FIGURE 2:

KSR2 is required for SOCE. T- and B-lymphocytes (3 × 10⁶ cells) purified from wt (black line) or ksr2^−/− (red line) mice were loaded with Fura-2. The experiments were done in a spectrofluorimeter cuvette in a nominally Ca²⁺-free medium containing 0.2 mM EGTA. (A) Intracellular Ca²⁺ stores were depleted with 0.2 μM thapsigargin (Tg); subsequently 1.2 mM Ca²⁺ was added to the medium to reveal Ca²⁺ influx. (B) Elevation of [Ca²⁺]_i was induced by anti-CD3 (2C11) followed by anti-IgG antibody (anti-hamster) or anti-IgM stimulation for T- and B-lymphocytes, respectively. (C) Store-dependent Ca²⁺ influx was also evaluated from the rate of Fura-2 fluorescence quenching by Mn²⁺ (see Materials and Methods).
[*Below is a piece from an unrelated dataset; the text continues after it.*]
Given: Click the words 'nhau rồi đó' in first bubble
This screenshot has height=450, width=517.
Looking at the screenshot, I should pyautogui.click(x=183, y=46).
Fura-2–loaded cells were resuspended in cuvette containing Ca²⁺-free medium and treated or not with agonists (2C11 + anti-hamster or anti-IgM for T- and B-cells, respectively). After 4 min, 0.1 mM MnCl₂ was added. Data (shown after MnCl₂ addition) were normalized as percentage of fluorescence values obtained immediately before addition of MnCl₂. Traces represent one of three independent experiments.